Whether the DNS works properly in a browser isn’t a good test for whether it will work with Let’s Encrypt, because Let’s Encrypt verifies the correctness of DNS records in detail much more stringently than browsers do. We’ve had many cases before where sites worked fine in browsers but had various DNS configuration glitches that interfered with issuing certificates.
A common example (which isn’t necessarily related to your case) is DNSSEC misconfigurations and mismatches. Browsers don’t necessarily enforce DNSSEC checks at all—but Let’s Encrypt does. So someone with a DNSSEC configuration problem might well be able to browse to the site yet still not get a certificate.
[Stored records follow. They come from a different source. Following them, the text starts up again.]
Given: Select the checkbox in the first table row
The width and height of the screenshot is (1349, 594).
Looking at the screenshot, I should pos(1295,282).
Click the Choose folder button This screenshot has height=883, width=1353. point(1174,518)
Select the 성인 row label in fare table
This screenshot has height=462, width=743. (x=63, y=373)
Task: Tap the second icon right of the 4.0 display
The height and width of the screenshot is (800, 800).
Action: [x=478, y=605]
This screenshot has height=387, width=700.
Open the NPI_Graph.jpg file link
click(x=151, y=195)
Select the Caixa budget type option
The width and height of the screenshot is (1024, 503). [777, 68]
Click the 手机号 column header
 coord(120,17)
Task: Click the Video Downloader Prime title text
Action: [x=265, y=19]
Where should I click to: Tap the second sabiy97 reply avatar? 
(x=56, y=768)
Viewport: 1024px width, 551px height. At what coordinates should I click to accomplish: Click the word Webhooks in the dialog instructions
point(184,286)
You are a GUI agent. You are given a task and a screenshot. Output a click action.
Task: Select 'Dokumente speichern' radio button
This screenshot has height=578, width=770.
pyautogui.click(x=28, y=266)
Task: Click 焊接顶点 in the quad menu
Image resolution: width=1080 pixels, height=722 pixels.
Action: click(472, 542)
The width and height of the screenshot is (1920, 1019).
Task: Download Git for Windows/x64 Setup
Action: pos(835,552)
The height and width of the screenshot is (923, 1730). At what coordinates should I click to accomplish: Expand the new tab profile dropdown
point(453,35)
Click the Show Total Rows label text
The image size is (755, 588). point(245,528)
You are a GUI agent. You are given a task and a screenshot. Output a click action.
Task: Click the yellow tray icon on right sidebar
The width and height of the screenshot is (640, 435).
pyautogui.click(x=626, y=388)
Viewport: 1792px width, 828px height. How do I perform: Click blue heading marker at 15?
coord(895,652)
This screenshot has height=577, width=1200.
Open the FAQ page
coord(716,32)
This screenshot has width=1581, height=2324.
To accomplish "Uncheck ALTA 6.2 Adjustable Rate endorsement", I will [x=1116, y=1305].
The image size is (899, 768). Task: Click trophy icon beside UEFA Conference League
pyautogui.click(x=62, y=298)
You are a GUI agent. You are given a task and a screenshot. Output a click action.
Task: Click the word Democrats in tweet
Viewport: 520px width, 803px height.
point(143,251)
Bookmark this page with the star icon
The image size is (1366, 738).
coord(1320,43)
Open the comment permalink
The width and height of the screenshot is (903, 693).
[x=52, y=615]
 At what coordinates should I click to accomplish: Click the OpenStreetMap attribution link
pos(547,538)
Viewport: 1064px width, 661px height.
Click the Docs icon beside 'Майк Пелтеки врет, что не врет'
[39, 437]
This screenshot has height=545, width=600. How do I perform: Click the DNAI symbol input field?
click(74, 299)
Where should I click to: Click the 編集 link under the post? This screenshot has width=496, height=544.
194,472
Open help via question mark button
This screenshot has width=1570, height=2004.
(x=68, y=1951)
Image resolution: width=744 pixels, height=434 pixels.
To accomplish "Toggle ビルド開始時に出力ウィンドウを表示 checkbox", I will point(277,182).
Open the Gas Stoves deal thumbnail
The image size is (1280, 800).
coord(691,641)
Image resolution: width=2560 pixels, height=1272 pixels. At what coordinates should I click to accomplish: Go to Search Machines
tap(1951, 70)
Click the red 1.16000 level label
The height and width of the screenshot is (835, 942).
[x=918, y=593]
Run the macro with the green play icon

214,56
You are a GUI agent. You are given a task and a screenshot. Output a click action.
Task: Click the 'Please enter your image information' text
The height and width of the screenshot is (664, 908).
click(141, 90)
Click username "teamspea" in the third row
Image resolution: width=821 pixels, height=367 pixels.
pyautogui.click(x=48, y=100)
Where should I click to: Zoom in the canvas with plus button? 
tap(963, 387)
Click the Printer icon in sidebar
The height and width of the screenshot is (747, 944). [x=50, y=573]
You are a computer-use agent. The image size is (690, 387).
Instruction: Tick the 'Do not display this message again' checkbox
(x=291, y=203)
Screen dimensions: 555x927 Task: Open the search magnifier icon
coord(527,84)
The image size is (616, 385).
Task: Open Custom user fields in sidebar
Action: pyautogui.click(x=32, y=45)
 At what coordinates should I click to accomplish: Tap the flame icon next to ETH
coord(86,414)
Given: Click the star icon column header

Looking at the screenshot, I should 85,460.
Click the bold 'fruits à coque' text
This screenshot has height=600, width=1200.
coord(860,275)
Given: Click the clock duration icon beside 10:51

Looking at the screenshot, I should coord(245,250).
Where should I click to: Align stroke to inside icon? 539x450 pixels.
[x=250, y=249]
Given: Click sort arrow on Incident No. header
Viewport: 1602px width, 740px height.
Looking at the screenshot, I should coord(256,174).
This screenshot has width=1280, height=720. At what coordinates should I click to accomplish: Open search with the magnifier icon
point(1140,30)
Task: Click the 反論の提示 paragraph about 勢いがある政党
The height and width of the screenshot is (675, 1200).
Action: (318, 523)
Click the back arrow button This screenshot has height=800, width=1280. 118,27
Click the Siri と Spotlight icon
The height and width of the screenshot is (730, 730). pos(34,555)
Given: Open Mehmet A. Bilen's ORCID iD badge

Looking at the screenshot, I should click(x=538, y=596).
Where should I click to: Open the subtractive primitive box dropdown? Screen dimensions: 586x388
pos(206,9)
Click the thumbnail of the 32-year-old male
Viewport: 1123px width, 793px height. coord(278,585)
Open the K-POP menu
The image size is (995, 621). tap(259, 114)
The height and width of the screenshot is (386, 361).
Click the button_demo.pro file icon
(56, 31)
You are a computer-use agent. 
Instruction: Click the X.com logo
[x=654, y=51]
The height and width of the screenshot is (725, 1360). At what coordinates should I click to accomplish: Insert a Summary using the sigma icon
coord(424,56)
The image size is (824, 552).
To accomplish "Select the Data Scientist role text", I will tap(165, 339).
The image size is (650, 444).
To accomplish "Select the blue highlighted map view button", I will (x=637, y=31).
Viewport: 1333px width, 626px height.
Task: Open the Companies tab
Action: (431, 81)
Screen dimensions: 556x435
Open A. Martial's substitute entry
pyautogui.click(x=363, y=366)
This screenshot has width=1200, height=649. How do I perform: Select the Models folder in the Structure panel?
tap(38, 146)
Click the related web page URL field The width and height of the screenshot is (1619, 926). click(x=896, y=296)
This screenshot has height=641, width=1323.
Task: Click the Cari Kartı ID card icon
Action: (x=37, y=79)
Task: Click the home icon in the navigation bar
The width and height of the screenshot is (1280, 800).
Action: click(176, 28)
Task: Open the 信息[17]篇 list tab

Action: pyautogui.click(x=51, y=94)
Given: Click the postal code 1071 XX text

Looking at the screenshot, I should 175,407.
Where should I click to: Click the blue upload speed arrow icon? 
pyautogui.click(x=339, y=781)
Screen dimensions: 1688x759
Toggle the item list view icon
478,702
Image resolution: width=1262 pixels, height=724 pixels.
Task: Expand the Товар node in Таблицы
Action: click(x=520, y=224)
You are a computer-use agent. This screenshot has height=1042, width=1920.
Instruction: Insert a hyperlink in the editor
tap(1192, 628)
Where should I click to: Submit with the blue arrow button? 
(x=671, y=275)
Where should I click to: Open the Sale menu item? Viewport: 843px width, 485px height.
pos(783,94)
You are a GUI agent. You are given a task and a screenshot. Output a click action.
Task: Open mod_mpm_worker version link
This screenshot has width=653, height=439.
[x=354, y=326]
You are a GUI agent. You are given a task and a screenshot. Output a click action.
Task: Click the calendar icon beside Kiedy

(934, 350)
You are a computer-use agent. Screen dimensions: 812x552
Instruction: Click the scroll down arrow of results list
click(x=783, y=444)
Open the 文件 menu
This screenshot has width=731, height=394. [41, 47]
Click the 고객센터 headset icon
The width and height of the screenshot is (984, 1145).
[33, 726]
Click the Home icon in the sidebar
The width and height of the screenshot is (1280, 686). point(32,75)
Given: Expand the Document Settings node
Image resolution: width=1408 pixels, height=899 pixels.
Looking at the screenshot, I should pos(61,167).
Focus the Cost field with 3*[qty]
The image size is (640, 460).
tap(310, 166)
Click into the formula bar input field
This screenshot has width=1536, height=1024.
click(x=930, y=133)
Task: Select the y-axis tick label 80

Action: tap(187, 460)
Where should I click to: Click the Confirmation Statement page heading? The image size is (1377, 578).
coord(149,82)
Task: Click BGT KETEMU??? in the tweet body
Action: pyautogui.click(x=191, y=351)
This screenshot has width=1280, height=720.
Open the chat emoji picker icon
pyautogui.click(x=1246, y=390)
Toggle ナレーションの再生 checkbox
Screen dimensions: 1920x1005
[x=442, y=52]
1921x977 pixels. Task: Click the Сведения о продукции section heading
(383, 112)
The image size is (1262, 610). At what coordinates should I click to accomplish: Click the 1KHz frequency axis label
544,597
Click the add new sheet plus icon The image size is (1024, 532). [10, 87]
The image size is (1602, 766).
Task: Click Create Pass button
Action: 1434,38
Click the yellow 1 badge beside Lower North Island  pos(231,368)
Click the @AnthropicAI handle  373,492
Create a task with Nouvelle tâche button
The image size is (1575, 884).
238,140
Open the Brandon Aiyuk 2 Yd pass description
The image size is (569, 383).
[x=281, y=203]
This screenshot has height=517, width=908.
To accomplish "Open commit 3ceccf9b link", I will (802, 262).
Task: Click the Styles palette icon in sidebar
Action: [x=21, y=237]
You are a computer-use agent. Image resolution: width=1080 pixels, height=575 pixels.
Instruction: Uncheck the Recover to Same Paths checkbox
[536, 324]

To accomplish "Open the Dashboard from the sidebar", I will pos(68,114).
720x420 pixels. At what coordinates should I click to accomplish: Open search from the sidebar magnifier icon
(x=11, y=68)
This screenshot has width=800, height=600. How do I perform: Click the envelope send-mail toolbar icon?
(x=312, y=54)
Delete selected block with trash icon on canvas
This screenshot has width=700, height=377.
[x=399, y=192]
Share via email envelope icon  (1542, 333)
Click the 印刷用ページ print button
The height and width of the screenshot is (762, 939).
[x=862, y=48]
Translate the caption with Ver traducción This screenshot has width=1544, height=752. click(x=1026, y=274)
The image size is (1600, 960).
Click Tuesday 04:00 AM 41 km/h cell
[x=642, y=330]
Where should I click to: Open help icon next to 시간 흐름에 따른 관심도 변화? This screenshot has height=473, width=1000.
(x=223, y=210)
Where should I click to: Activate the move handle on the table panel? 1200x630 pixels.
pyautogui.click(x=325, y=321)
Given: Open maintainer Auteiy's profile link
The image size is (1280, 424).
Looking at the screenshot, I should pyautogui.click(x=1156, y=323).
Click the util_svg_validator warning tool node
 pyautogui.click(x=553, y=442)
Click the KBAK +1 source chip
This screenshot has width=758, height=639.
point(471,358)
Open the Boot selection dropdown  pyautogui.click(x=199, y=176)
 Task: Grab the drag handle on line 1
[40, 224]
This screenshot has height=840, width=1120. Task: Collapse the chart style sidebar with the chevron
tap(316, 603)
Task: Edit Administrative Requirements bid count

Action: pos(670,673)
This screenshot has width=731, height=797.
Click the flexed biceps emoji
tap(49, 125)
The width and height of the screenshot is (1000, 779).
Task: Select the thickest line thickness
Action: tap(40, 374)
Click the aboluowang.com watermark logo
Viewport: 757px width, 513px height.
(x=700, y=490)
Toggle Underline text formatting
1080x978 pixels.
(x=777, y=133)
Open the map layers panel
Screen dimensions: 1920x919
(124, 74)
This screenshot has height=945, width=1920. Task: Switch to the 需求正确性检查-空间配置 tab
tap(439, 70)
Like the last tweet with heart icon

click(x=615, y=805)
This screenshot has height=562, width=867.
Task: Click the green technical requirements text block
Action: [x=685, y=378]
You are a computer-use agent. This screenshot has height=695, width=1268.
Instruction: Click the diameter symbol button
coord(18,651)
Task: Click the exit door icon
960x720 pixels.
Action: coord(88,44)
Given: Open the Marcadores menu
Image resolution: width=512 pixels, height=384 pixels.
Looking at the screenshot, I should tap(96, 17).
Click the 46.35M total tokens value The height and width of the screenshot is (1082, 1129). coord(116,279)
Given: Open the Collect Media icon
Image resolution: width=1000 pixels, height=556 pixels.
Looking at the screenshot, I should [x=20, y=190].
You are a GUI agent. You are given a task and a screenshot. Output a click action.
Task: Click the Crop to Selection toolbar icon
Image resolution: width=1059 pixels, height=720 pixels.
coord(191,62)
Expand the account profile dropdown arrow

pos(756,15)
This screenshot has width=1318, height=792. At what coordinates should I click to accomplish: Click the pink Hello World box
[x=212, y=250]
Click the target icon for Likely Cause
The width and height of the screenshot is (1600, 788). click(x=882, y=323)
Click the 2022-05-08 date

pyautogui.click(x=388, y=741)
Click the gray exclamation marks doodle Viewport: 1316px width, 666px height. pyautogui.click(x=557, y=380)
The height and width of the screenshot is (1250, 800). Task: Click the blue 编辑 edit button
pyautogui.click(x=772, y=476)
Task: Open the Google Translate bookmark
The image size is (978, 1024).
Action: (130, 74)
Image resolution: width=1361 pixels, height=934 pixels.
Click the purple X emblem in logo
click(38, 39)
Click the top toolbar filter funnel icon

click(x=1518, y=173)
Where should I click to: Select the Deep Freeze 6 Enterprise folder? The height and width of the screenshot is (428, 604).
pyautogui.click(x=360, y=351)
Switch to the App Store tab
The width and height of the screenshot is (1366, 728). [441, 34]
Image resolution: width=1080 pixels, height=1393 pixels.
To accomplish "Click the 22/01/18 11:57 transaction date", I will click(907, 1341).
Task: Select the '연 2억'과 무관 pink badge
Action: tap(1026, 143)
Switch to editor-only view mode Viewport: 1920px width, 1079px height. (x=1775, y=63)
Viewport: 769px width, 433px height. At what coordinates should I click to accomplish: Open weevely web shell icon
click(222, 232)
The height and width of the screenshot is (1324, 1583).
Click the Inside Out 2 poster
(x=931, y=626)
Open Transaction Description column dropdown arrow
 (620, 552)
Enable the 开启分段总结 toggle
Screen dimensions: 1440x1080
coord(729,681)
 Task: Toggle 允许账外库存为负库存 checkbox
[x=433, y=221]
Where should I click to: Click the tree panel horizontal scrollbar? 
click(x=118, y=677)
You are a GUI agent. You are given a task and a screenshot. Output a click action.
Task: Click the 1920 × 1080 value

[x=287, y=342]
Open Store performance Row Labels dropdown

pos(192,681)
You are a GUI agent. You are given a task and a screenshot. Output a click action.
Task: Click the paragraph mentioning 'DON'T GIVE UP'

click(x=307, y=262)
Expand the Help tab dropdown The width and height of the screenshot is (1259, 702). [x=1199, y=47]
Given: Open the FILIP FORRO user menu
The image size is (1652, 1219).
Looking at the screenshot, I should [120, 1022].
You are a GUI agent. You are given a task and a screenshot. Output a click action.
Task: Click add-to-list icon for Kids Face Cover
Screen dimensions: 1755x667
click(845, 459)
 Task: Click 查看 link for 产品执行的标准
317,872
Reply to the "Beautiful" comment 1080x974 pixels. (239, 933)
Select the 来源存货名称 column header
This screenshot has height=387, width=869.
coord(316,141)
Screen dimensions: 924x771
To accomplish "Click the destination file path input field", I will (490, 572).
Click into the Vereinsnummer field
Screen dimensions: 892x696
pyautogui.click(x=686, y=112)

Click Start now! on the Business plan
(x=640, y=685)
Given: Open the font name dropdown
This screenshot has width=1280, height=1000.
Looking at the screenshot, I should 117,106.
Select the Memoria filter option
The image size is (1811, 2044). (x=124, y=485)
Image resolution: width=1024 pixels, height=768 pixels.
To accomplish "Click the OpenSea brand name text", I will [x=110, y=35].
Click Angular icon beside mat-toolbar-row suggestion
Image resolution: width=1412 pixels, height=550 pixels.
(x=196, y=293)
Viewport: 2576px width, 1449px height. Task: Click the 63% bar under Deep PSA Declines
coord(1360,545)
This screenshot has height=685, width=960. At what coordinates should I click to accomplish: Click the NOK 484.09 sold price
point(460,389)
I was trying to find a good analogy for this difference, and I’ve found one that I kind of like but that’s obviously not totally exact. This is that an immigration agent at a border checkpoint is likely to apply more scrutiny to your identity documents than a bouncer in a nightclub or a convenience store clerk does. Therefore, the fact that a convenience store clerk accepted an ID for purposes of tobacco sales or something doesn’t guarantee that a border agent will accept the same document. Indeed, they’re likely to disagree about whether the document should be rejected if it’s expired recently.
Similarly, Let’s Encrypt is trying to perform a validation in order to vouch for the correctness of something to the general public, and so its interpretation of the technical details is much more stringent than a browser’s might be.
Do you have tech support available from the hosting provider? They would probably be in a position to fix the DNS configuration problems once they’ve understood the details.